The man behind this explosion of Latin flavor is restaurant founder/ CEO Jeremy Merrin, who was hosting a ribbon cutting for what is now the fourth location in his string of restaurants. With the others being in Times Square, uptown near Columbia University and in Yonkers, this is Merrin’s first foray into Long Island. Located in the old Modells space at the Roosevelt Field Mall, this new eatery is just the latest addition to what’s quickly becoming a de facto restaurant row. The difference that separates Havana Central from its neighbors is that this is a sophisticated way of presenting Cuban culture while serving food that is rooted in the simplicity of both ingredients and preparation. It’s all part of the lifelong love affair Merrin has had with the Latin way of life that inspired him to open his first restaurant in 2002.
“It all started when I was in high school and fell in love with a Cuban girl. The bottom line is that I’ve always loved Cuban food,” admitted Merrin. “It takes a restaurant three to six months to get their act together and we’re actually moving along pretty quickly. But I wouldn’t feel confident giving a real official opening until I felt like we had most of the basics down. But we’ve had a good run and the last month has been very good. We’ve seen people now three, four or five times just in the month since we’ve been open.”

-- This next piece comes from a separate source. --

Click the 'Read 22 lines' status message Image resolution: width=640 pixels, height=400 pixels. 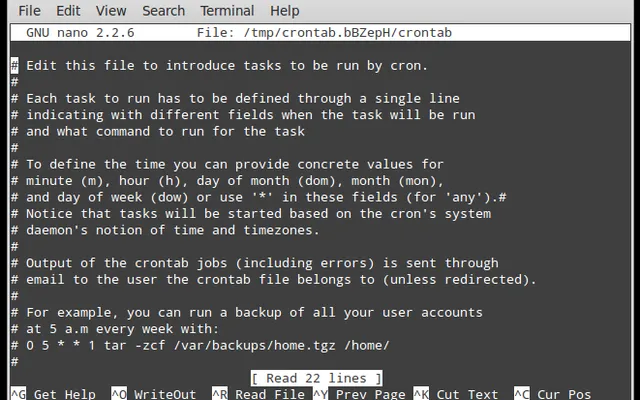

Part of the success may come from the vibe that infuses the restaurant. Along with a private party room, the main part of Havana Central is a mix of booths, tables and large eating areas that have tapestry-like walls. The mostly Hispanic staff buzzes around, constantly following up on customers’ needs and wants. But however welcoming or tropical the mood may be, it all comes down to the food. The driving force behind the menu is Executive Chef Stanley Licairac, who was the first employee hired by Merrin. And while he’s been professionally cooking for 20 years, this son of a Dominican father and Puerto Rican mother has been learning his trade since childhood.
“I didn’t even go to culinary school. I’m actually an airplane mechanic. I went to the College of Aeronautics,” Licairac admitted. “My parents were in the business since basically when I was in the womb. My parents had their first place when I guess I was probably about five or six years old.”

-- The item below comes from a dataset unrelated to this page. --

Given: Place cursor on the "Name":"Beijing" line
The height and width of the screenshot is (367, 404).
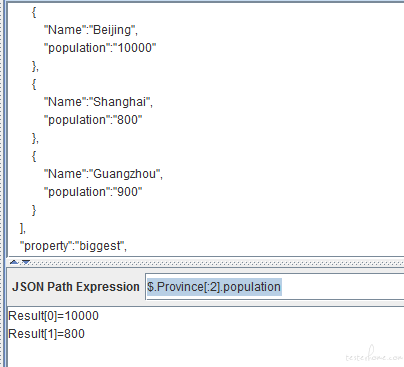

It was at a string of delis that his parents owned where the budding chef learned about Latin food staples like empanadas, ropa vieja and pernil, all of which can be found on the current menu. This fealty to the simplicity of ingredients and preparation is something that drives Licairac in trying to whip up the tastiest dishes he can.
“All across the Caribbean culture, we all eat the same thing. I can’t say that our food is better or they’re better than us. What I can say is that our food is a lot more rustic. We’re not trying to change anything or be chi-chi. I literally cook the exact food that I’ve eaten my entire life,” he proudly declared. “Because these are such high-volume restaurants, certain things cannot be cooked the same. Technique has changed but the flavor is there. And it doesn’t change and there’s no reason to change it. Call me old school but I like what I used to eat and everybody else seems to like it as well, so I’m sticking to that.”
Echoing this call to a simpler time is Vice President of Operations Randy Talbot. A veteran of the food service industry, the Boston native got his start at Bertucci’s, a Massachusetts-based chain of sit-down Italian restaurants known for its extensive use of brick ovens in preparing its pizza. During his 18 years with the company, Talbot prided himself in developing a culture based on the core values of trust, loyalty, responsibility and accountability. It’s something he’s carried over to Havana Central, its employees and the dining experience they provide.
“Twenty years ago, families sat down at the table and celebrated dinner. Every Sunday, Friday or whatever you always found yourself sitting around the table with your family and actually had conversations and you ate and it was a celebration. Today, American culture is almost eating to survive,” Talbot pointed out. “There are a lot of fast-food places that have popped up and everybody is all about get ’em in, get ’em out. I want you to come to Havana Central and spend an hour and a half and feel like you are on vacation. We want to make sure that when you walk through those two front doors that you are going to know instantly that you are somewhere that you’ve never been before.”